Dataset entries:

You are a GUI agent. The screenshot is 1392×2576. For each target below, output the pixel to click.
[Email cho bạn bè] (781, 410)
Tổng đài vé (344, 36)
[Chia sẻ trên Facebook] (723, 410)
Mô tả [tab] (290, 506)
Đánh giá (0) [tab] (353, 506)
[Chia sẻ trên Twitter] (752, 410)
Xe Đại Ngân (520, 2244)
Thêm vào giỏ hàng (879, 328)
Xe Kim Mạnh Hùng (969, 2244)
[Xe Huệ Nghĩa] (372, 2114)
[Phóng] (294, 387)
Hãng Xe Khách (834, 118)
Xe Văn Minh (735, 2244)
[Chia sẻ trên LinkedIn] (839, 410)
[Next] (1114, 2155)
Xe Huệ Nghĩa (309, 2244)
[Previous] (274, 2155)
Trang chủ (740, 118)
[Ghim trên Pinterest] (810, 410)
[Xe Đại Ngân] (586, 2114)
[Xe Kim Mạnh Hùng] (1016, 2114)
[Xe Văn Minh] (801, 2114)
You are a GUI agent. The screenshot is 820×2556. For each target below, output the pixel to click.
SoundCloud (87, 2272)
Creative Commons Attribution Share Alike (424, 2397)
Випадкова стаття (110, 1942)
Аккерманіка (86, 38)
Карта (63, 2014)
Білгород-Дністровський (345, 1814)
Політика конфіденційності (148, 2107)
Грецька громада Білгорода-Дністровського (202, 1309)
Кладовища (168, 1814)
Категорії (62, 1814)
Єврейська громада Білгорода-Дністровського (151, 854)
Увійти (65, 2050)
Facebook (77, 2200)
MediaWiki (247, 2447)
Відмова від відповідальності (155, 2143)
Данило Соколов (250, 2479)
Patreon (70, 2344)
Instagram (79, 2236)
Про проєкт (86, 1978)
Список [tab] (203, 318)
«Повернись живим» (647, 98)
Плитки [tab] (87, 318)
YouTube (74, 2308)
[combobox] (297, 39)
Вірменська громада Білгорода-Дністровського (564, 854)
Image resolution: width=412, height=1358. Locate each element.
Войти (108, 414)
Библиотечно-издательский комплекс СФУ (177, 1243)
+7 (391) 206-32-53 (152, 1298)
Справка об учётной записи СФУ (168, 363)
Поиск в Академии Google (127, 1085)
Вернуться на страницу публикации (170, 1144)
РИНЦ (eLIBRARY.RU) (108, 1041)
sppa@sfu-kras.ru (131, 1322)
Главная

PROBLEM STATEMENT: What the task asks for is a word-for-word repeat of the lines above, from the first through the one containing "MediaWiki (247, 2447)".

PROBLEM SOLUTION:
You are a GUI agent. The screenshot is 1392×2576. For each target below, output the pixel to click.
[Email cho bạn bè] (781, 410)
Tổng đài vé (344, 36)
[Chia sẻ trên Facebook] (723, 410)
Mô tả [tab] (290, 506)
Đánh giá (0) [tab] (353, 506)
[Chia sẻ trên Twitter] (752, 410)
Xe Đại Ngân (520, 2244)
Thêm vào giỏ hàng (879, 328)
Xe Kim Mạnh Hùng (969, 2244)
[Xe Huệ Nghĩa] (372, 2114)
[Phóng] (294, 387)
Hãng Xe Khách (834, 118)
Xe Văn Minh (735, 2244)
[Chia sẻ trên LinkedIn] (839, 410)
[Next] (1114, 2155)
Xe Huệ Nghĩa (309, 2244)
[Previous] (274, 2155)
Trang chủ (740, 118)
[Ghim trên Pinterest] (810, 410)
[Xe Đại Ngân] (586, 2114)
[Xe Kim Mạnh Hùng] (1016, 2114)
[Xe Văn Minh] (801, 2114)
You are a GUI agent. The screenshot is 820×2556. For each target below, output the pixel to click.
SoundCloud (87, 2272)
Creative Commons Attribution Share Alike (424, 2397)
Випадкова стаття (110, 1942)
Аккерманіка (86, 38)
Карта (63, 2014)
Білгород-Дністровський (345, 1814)
Політика конфіденційності (148, 2107)
Грецька громада Білгорода-Дністровського (202, 1309)
Кладовища (168, 1814)
Категорії (62, 1814)
Єврейська громада Білгорода-Дністровського (151, 854)
Увійти (65, 2050)
Facebook (77, 2200)
MediaWiki (247, 2447)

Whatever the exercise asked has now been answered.